Wednesday, May 1, 2013

YINKA SHONIBARE MBE AND THE ART OF RESISTANCE Art Experience NYC


When the great lord passes the wise peasant bows deeply and silently farts’. Few weeks ago, while working in this review, I read this Ethiopian proverb, quoted by James Scott in his book Domination and the Art of Resistance: Hidden Transcripts (1990). Since then I have wondered how Yinka Shonibare MBE’s work could be related to this saying. In what follows I will try to answer this question.
In Domination and the Art of Resistance, scholar James Scott distinguishes between what he calls ‘public’ and ‘hidden’ transcripts. Imposed by the powerful, these public transcripts aim toward a self-celebration of the dominants, as well as the moral values and relations of production that allow the perpetuation of the status quo. They also have a theatrical character. Neither the ruling classes not their subjugated groups believe in them. Actually they both, in their respective ‘hidden transcripts’, usually see the other group with distrust and hostility. Nevertheless, the rituals of reverence and the adulation play a productive role in the relations of power. They allow the powerful to enact a sense of unity, presenting the oppressive regime as a timeless social order and rendering idealized images of the rulers. The oppressed, on the other hand, can take advantage of the public transcripts in order to introduce some subtle forms of opposition, like the wise peasant in the Ethiopian proverb does with his public reverence that contrasts with the silent act of disrespect.
SHONIBARE Fake Death Picture The Suicide Manet 2011 JCG5479 framed large 300x248 YINKA SHONIBARE MBE AND THE ART OF RESISTANCE
YINKA SHONIBARE, MBE
Fake Death Picture (The Suicide – Manet), 2011
Digital chromogenic print
Framed: 58 1⁄2 x 71 1⁄4 in (148.59 x 180.98 cm)
©The Artist
Courtesy James Cohan Gallery, New York/Shanghai
In his work, British artist Yinka Shonibare seems to play the role of the subaltern. His acceptance of the public transcripts starts with the inclusion of MBE (Member of the Order of the British Empire) as part of his artistic name. He received this honorific distinction in 2005. It is hard to tell whether he proudly added these abbreviations to his name or if he did it as a mockery. This ambivalence prevails in his work, in which he seems to embrace the aesthetic tradition of 18th and 19th century European painting, while assuming a supposed “Africanness” as an allegory of identity, or a personal signature.
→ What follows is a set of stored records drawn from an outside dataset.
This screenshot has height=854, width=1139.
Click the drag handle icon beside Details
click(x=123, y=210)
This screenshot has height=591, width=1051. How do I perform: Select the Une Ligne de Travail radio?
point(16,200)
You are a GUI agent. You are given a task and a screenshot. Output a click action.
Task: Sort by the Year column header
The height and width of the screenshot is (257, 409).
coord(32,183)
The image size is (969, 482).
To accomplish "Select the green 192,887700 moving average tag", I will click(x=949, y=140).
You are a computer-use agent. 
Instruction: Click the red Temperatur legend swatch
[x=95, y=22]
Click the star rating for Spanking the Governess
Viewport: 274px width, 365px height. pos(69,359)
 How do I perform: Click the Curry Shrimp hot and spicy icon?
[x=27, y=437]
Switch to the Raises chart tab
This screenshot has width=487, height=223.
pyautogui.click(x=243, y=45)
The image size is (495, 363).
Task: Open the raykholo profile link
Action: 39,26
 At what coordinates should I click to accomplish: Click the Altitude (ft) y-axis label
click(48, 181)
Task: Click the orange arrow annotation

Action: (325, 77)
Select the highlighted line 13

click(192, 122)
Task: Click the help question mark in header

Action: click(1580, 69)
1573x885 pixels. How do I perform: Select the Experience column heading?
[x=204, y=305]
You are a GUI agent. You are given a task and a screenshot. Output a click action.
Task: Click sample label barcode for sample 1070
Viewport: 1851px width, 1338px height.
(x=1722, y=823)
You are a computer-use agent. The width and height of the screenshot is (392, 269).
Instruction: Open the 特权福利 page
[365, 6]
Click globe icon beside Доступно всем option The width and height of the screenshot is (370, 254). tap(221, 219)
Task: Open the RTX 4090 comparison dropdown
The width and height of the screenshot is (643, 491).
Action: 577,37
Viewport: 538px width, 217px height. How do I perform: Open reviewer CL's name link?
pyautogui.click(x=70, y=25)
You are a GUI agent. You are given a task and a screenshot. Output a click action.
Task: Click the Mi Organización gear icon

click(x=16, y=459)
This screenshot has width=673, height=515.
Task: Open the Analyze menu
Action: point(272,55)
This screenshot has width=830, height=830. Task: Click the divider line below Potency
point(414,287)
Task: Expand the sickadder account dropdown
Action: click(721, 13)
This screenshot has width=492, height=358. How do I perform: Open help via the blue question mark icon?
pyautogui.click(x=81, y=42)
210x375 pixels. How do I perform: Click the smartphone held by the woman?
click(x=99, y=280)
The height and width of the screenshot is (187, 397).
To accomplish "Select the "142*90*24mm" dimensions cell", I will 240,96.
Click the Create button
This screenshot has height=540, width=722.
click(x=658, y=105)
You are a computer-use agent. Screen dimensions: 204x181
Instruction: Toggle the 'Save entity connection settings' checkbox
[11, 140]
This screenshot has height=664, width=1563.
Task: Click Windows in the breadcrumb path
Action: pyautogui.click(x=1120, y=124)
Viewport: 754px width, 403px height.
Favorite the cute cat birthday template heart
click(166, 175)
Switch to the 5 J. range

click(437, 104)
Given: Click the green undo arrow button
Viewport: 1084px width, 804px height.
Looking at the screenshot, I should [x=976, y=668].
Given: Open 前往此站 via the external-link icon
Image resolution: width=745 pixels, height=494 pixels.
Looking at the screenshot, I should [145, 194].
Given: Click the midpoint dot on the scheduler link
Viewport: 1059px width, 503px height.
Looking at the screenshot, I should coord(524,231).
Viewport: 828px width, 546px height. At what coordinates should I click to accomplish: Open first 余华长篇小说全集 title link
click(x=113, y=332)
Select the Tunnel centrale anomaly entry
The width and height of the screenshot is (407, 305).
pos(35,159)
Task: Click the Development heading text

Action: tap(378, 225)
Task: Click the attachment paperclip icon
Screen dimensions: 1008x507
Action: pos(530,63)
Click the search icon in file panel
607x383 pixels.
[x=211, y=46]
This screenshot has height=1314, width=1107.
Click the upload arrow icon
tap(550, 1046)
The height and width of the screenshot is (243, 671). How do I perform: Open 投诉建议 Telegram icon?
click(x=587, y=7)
Shonibare’s images could be seen as attempts to rewrite Eurocentric historical narratives by including black and mestizo characters attending to tragic scenes taken from Western painting—such as the death of Saint-Francis or Leonardo da Vinci—or playing a main role in a well-known Italian opera. In the series of pictures shown in his recent show at James Cohan Gallery, Addio del Passato (So Close My Sad Story) the main character—a dying white man—wears 18th century costumes made from fabrics that suggest a sense of “Africannness.” At first glance, these are vindications of the traditionally oppressed, post-colonized world, in its undermined place in global culture, history, politics and economics. However, Shonibare seems to go beyond these types of postcolonial parodies. He also points to identity issues in themselves. I would claim that in Shonibare’s work these issues related to national identities function as parodies of public transcripts that are reminiscent of a colonized past.